Hour of code, disseminazione e coinvolgimento


Hour of code

L’ora del codice è un’iniziativa nata negli Stati Uniti nel 2013 per avvicinare gli studenti e le scuole al coding. Come tutte le campagne di alfabetizzazione, il pretesto di svolgere almeno un’ora di programmazione si trasforma nell’opportunità di coinvolgere milioni di persone in Europa e nel mondo.

Lo scopo è di dimostrare che, attraverso l’utilizzo attivo della tecnologia informatica, si può comprendere meglio la società di oggi e quella del futuro e che per affrontare la complessità ed inserirsi nel mondo del lavoro è necessario che le nuove generazioni sviluppino il pensiero computazionale e la creatività.

Dal 2014 L’ora del codice è proposta nell’ambito del progetto Programma il Futuro dal MIUR in collaborazione con il CINI (consorzio interuniversitario nazionale), fornendo alle scuole  una serie di strumenti semplici, divertenti e facilmente accessibili per formare gli studenti ai concetti base dell’informatica.

I risultati sono strabilianti e collocano il nostro Paese al primo posto in Europa e nel mondo. Per il successo ottenuto il progetto è stato riconosciuto come iniziativa di eccellenza europea per l’istruzione digitale nell’ambito degli European Digitale Skills Awards 2016.

Quest’anno l’ora del codice si è svolta dal 3 al 9 dicembre e ha permesso di inventare app, affrontare sfide di coding, lavorare con i compagni alla realizzazione di prodotti originali e fantasiosi. Tutti possono partecipare a prescindere dall’età e dall’esperienza. L’unico requisito è… lasciarsi  trasportare dalla creatività!

Parola all’esperto

Mi chiamo Alan Touring. Vi sembrerà strano leggere di me, ma sento ancora la necessità di dire qualcosa perché la mia vita è rimasta, in qualche modo, incompiuta.

Mi sono occupato di varie cose e avevo tante passioni, ma oggi sono ricordato come papà dell’informatica. Ho concepito, infatti, un modello astratto di macchina che, dotata di un nastro potenzialmente infinito di simboli, esegue algoritmi per sempre. Questo apparecchio è considerato l’avo dei computer moderni.

Ho sempre amato la matematica, per me era come un gioco. Sono riuscito a decifrare codici difficilissimi, addirittura quelli del comando tedesco che, con i sottomarini, affondava le navi degli Alleati durante la seconda guerra mondiale. Molti dicono che, con quella decodifica, ho salvato delle vite umane. Non so quante,  ma a me basta sapere che ne ho salvata almeno una.

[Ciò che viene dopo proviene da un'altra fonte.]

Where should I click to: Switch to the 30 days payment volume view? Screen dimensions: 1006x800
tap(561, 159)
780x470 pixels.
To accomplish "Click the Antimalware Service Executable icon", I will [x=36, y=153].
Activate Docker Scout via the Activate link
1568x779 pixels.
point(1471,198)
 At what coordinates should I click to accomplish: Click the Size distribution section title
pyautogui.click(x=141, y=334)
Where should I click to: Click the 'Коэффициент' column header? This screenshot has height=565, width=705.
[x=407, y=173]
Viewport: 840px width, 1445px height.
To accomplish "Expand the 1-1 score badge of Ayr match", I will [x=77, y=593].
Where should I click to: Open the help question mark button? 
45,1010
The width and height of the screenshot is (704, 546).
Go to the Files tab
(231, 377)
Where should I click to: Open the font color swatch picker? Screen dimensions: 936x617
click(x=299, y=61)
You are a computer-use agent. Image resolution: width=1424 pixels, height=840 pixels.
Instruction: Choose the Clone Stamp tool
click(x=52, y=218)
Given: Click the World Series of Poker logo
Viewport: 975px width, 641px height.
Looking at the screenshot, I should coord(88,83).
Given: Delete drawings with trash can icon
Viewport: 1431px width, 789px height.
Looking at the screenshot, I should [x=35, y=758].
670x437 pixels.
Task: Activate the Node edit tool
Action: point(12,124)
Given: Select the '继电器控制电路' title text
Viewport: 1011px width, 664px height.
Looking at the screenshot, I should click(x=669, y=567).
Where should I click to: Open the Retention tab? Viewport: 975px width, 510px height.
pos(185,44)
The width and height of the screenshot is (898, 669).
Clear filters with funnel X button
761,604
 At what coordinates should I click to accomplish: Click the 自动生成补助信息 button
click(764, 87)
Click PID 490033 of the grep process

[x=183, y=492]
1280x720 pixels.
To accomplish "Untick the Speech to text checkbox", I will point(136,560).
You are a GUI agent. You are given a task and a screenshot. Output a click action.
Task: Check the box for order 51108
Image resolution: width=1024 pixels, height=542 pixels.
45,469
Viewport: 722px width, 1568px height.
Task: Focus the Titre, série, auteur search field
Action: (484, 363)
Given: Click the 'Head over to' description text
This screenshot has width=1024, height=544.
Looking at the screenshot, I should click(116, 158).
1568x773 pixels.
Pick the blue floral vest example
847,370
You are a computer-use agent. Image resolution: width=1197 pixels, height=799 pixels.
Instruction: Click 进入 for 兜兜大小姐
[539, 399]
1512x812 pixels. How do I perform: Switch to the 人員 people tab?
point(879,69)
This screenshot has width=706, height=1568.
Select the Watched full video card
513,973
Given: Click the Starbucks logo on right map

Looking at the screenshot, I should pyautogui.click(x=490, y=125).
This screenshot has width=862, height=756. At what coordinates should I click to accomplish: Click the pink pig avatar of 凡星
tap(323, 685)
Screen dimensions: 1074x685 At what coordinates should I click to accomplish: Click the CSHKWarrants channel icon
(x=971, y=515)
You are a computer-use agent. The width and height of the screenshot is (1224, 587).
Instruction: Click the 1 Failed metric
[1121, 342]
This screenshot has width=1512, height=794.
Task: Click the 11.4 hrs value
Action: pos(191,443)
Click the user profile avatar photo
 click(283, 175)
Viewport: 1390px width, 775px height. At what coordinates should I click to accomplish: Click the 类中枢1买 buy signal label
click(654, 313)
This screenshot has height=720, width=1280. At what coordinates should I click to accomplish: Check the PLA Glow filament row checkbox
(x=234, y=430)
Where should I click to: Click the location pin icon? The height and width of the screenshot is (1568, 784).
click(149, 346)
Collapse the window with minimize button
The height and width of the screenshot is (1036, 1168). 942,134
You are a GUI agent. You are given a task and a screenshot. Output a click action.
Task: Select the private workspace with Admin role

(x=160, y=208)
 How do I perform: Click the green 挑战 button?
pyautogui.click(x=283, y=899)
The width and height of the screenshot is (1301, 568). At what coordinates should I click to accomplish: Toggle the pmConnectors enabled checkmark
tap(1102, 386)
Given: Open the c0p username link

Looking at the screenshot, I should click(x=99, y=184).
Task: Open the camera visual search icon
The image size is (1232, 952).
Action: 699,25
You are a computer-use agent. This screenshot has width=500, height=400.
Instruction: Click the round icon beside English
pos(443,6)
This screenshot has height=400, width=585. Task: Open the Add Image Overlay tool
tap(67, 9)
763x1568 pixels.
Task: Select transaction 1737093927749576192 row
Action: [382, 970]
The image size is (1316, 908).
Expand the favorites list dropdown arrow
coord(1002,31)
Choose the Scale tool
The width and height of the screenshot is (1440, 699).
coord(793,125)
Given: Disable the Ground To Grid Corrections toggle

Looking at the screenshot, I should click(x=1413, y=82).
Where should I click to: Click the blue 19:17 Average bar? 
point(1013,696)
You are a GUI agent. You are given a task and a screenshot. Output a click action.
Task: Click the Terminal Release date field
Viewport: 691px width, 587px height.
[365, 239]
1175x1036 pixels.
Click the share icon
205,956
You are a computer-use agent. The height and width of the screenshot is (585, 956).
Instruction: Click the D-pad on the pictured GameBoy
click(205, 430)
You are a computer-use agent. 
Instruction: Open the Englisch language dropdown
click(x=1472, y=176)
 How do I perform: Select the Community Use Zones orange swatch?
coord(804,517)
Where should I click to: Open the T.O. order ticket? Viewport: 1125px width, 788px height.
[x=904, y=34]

Ho sempre ritenuto che le macchine potessero essere costruite simulando i comportamenti umani. L’intelligenza artificiale è affascinante, ma so bene che quella umana, pur essendo basata su processi meccanici, possiede qualcosa in più: il potere dell’intuizione. Credo proprio che noi possediamo dei super poteri, quelli della creatività e della fantasia.

Ho saputo che qualche anno fa avete festeggiato il centenario della mia nascita. Mi piacerebbe tanto (ri)vivere nella vostra epoca ed avere a disposizione le nuove tecnologie per inventare macchine reali in grado di aiutare l’uomo. Seguo con attenzione le recenti evoluzioni dell’informatica e spero che la petizione per riconoscere gli algoritmi come patrimonio culturale immateriale dell’Umanità possa dare valore e dignità a tutti i procedimenti non ambigui che risolvono problemi e realizzano idee.

Sono stato sfortunato perché ai miei tempi c’erano tantissime restrizioni. Sono stato perseguitato, processato e punito per la mia omosessualità. Sono stato definito genio irascibile, innovatore eccentrico, ironico provocatore. Sì ero tutto questo, ma non solo.

Avevo 41 anni quando ho addentato una mela avvelenata al cianuro. Qualcuno non crede al mio suicidio e forse questo è l’enigma più grande mai svelato legato per sempre al mio personaggio.

Recentemente ho ottenuto la grazia postuma dalla regina d’Inghilterra Elisabetta II e ho visto riconosciuta la mia eredità scientifica. Addirittura in una petizione si firma per candidare il mio volto sulla banconota di 10 £. Come sono cambiati i tempi…

Ma è quella mela morsa, che ha causato la mia morte, immortalata come simbolo della Apple, che resta il mio riscatto più grande perché rappresenta tutti quelli che, come Steve Jobs, hanno apprezzato la mia mente. Quella mela resterà in eterno la metafora dell’innovazione e dei grandi traguardi culturali dell’umanità che raggiungeremo insieme nei secoli a venire… a grandi morsi.